Louis Eppolito and Stephen Caracappa, the NYPD cops who were convicted for eight murders on behalf of Luchese crime family underboss Anthony "Gaspipe" Casso, were each sentenced this afternoon in a federal Brookly, NY courtroom to life-plus in prison:
Eppolito, the son of a mobster, was sentenced to life plus 100 years. Partner Caracappa received life plus 80 years. Each was fined more than $4 million. Although the pair remained jailed in the years since they were convicted of betraying their badges, their case was tied up in appeals that delayed their sentencing. Caracappa, 67, and Eppolito, 60, committed the killings between 1986-90.

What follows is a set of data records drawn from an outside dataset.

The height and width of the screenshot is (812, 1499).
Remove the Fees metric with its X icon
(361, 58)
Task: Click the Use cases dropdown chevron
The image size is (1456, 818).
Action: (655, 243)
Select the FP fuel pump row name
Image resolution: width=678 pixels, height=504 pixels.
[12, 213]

The two maintained their innocence at the sentencing hearing:
"I am innocent of these charges," Caracappa insisted. Eppolito, speaking before his sentencing, made the same claim. "I'm a big boy, I'm not a child," he said. "The federal government can take my life. But they can't take my soul, they can't take my dignity. I never hurt anybody. ... I never did any of this."
Casso, currently in jail and suspected of 36 murders, paid "the rogue cops a $4,000-a-month retainer while they worked for him," and "the crooked pair earned as much as $65,000 for one of their hits":
The defendants committed the killings while simultaneously on the payrolls of the NYPD and the Luchese crime family. Caracappa, who retired in 1992 after 23 years with the NYPD, helped establish the department's clearing house for Mafia murder probes. Eppolito grew up in a mob family: His father, grandfather and an uncle were members of the Gambino family.

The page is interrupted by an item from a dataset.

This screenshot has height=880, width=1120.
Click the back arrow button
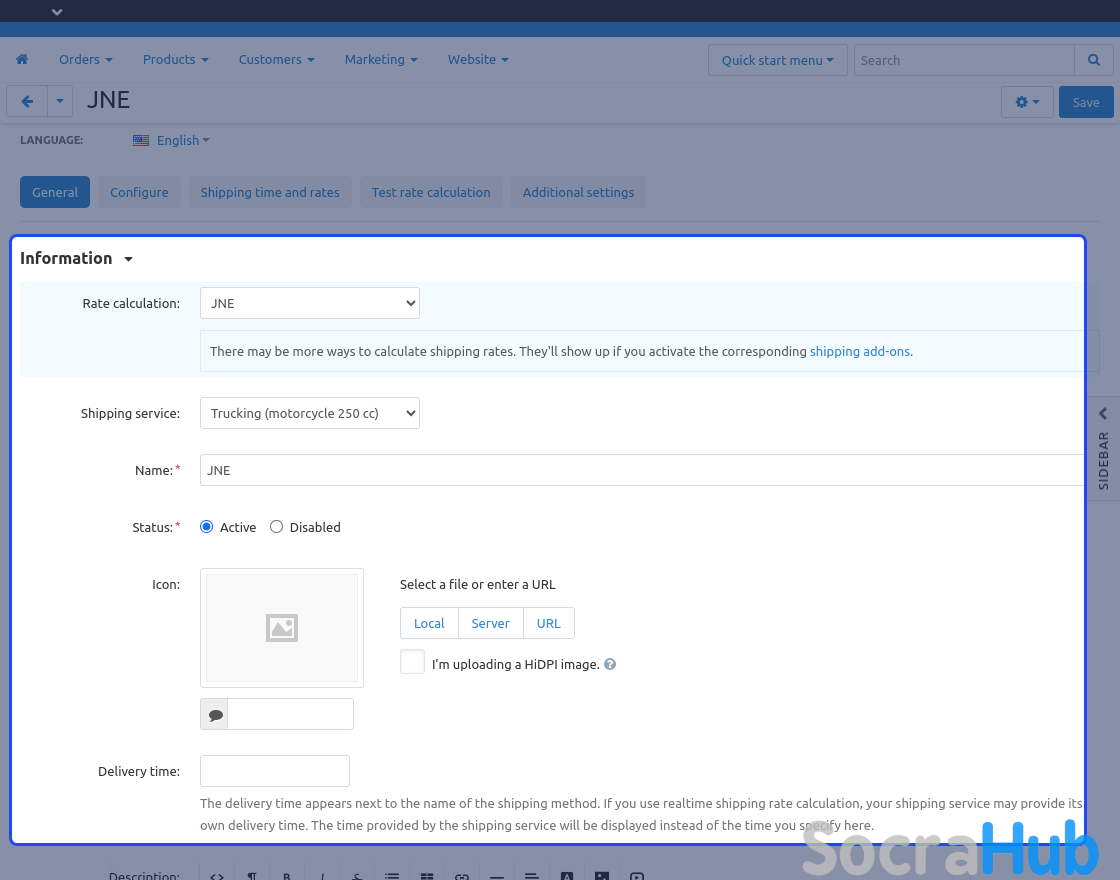point(27,102)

Eppolito's father Ralph "was a Gambino family soldier known in the underworld as Fat the Gangster," and his "uncle James was a Gambino captain who went by Jimmy the Clam." In 2006, before the trial, Caracappa spoke with CBS correspondent Ed Bradley.
At least three killings in the government's case involved rival mob members or suspected informers, prosecutors said. In 1986, after an attempt on Casso's life, the detectives kidnapped James Hydell, a member of the Gambino crime family, and brought him to Casso in a car trunk, prosecutors said. Casso, who ranked No. 2 in the Lucchese family, forced Hydell to identify the conspirators in the plot and then murdered him, prosecutors said at the trial. In 1990, Eppolito and Caracappa revealed that James Bishop, an official with Painters Union Local 37, might be helping the Manhattan district attorney with a corruption probe, witnesses testified. He was murdered. In 1992, the two detectives pulled over Edward Lino's car on a Brooklyn highway and shot the Gambino crime family captain to death, a job which earned them a $65,000 bonus, prosecutors said.

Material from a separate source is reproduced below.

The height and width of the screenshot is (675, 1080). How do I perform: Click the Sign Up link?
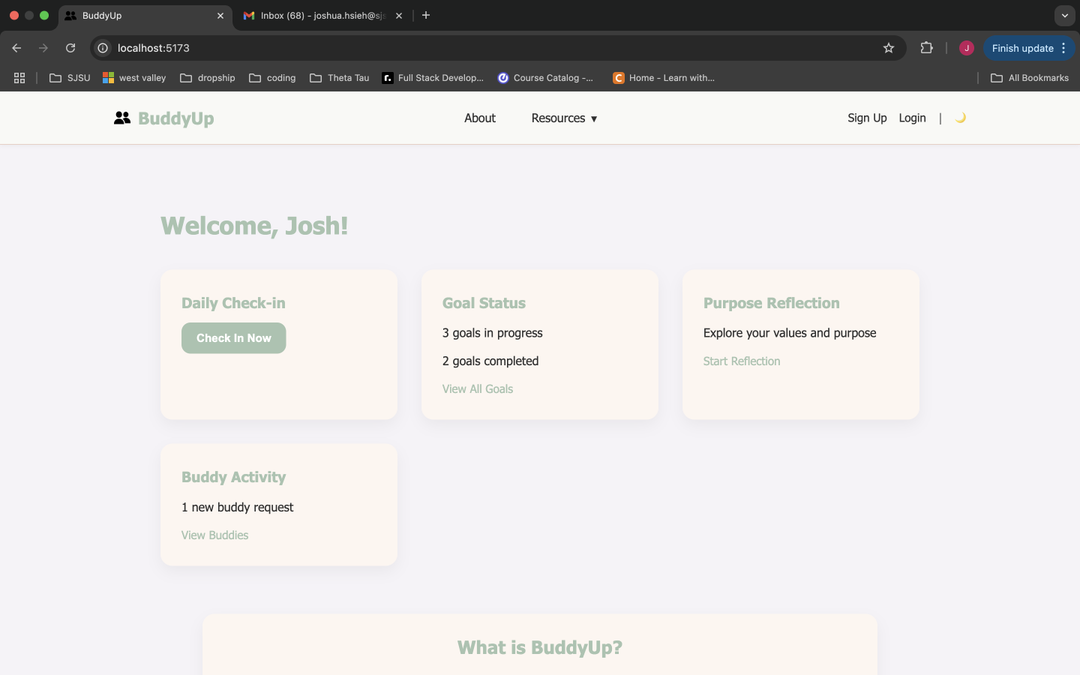click(867, 118)
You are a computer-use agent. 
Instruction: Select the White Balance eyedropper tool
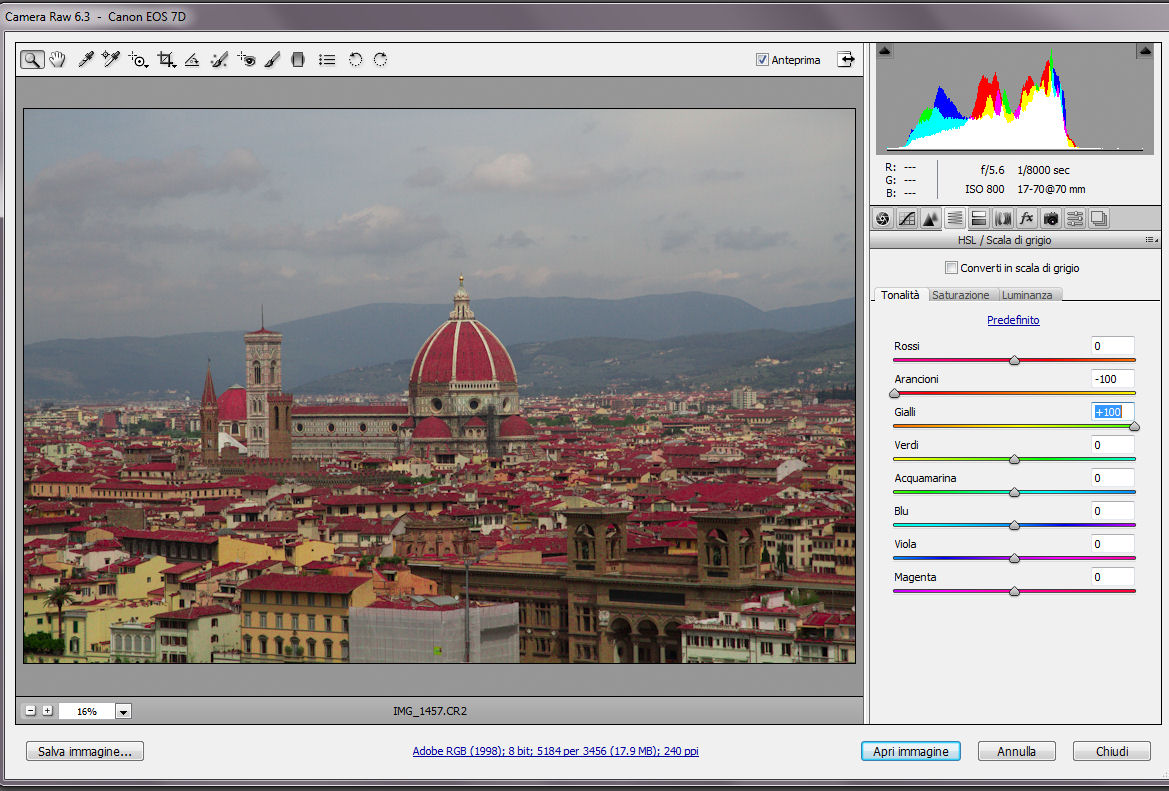click(86, 60)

A mafia hit man shot and killed Nick Guido on a Brooklyn street. Except it was the wrong man. The address was supplied by two detectives on the mob payroll -- Louis Eppolito and Stephen Caracappa. * * * Guido was showing his uncle his new car. The 26-year-old was a telephone installer, waiting to hear from the FDNY if he'd been accepted. When the killer walked up, Guido shoved his uncle down, and covered him with his own body. * * * Guido . . . was killed on the orders of Anthony "Gas Pipe" Casso, then the underboss of the Lucchese crime family. * * * The killer was looking for another Nick Guido, but the mafia got the innocent man's address, the feds said, from two crooked New York City detectives at the time – Eppolito and Caracappa.